(Work order)
Please set down, unchanged, the line containing "Given: Click question" and all the lines that follow it until the data below ends.

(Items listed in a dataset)
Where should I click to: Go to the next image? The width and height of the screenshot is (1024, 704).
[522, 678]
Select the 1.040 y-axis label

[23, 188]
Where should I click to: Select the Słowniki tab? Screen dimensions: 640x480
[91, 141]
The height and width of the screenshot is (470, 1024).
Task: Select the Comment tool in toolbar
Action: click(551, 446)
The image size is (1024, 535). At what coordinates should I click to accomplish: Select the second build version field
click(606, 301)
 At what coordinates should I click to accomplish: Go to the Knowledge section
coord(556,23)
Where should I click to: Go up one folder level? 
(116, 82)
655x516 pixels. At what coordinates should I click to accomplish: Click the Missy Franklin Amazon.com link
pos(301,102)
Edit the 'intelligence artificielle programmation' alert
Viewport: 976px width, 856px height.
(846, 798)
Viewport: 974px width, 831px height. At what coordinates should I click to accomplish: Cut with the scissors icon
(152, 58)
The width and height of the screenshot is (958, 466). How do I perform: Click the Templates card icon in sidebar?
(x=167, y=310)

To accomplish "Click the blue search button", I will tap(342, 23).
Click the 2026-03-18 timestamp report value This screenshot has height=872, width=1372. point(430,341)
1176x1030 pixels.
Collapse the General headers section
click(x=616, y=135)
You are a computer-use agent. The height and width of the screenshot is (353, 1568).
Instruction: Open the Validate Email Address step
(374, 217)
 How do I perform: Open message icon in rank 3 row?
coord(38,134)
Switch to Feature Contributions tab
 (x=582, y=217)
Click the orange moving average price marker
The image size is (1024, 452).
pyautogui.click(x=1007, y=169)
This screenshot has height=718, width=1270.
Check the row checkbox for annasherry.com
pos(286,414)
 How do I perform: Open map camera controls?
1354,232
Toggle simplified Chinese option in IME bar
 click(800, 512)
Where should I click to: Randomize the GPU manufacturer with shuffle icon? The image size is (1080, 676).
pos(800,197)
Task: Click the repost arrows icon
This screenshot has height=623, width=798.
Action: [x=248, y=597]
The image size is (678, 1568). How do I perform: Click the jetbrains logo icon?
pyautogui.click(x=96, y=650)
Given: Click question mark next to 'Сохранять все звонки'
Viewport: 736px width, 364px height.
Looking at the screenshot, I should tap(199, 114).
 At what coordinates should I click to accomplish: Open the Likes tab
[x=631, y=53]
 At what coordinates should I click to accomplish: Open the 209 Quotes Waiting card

(Task solution)
Given: Click question mark next to 'Сохранять все звонки'
Viewport: 736px width, 364px height.
Looking at the screenshot, I should tap(199, 114).
 At what coordinates should I click to accomplish: Open the Likes tab
[x=631, y=53]
 At what coordinates should I click to accomplish: Open the 209 Quotes Waiting card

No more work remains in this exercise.